Requirements
- 1) Copy the Windows 10 post from "John Thompson, the" to "sure will happen.", replacing "tangents" with "side issues".
- 2) According to the Windows 10 post, whose article on ZDNET explains in detail how Microsoft is giving away Windows 10?

Text
BEGIN

The Unintended Consequences of Free Windows 10 For Everyone
Ammalgam writes: Microsoft seems to be really driven to pushing over a billion people to the new Windows 10 platform as soon as humanly possible. In the latest push to make this happen, the company has basically decided that (somewhat off the record), pirates can come in the side door and it really doesn't matter what the state of their Windows license is, they can get Windows 10 for free. To get deep into the weeds on how this is happening, you have to read Ed Bott's excellent article on ZDNET – "With a nod and a wink, Microsoft gives away Windows 10 to anyone who asks." However, on Windows10update.com, Onuora Amobi asks whether the cost benefit analysis has been done and if this deluge of new members will have a detrimental effect on the Windows Insider Program.
John Thompson, the guy that runs Microsoft, said it will not. He hinted that it will be subscription only. We need to answer that question first before going off on tangents about the effect of something we're not sure will happen.

END

Material
BEGIN

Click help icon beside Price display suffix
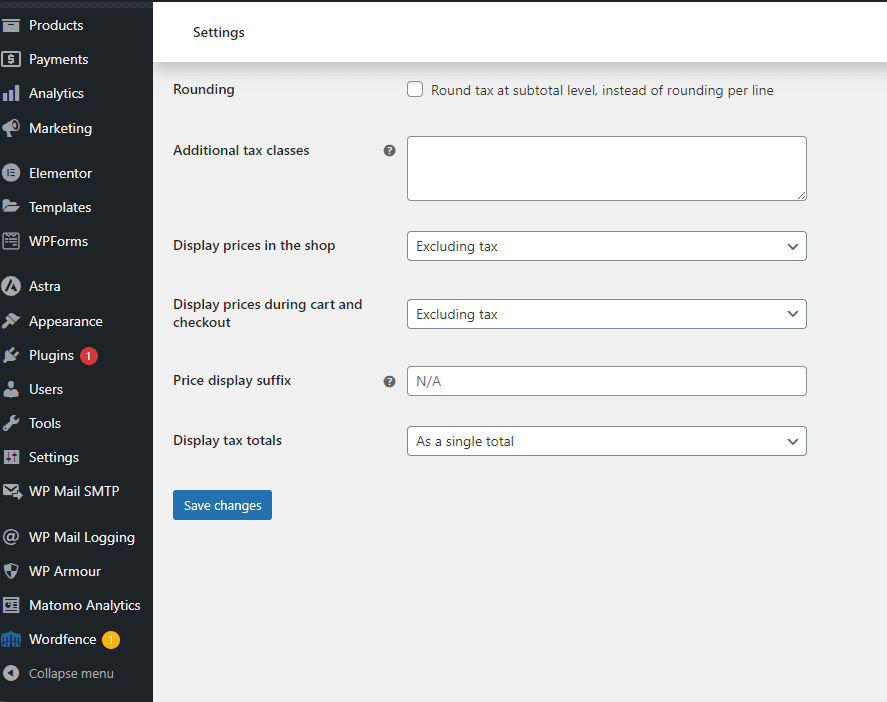Image resolution: width=887 pixels, height=702 pixels. [390, 381]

END

Answers to the exercises
- 1)
John Thompson, the guy that runs Microsoft, said it will not. He hinted that it will be subscription only. We need to answer that question first before going off on side issues about the effect of something we're not sure will happen.

- 2) Ed Bott's article explains it in detail.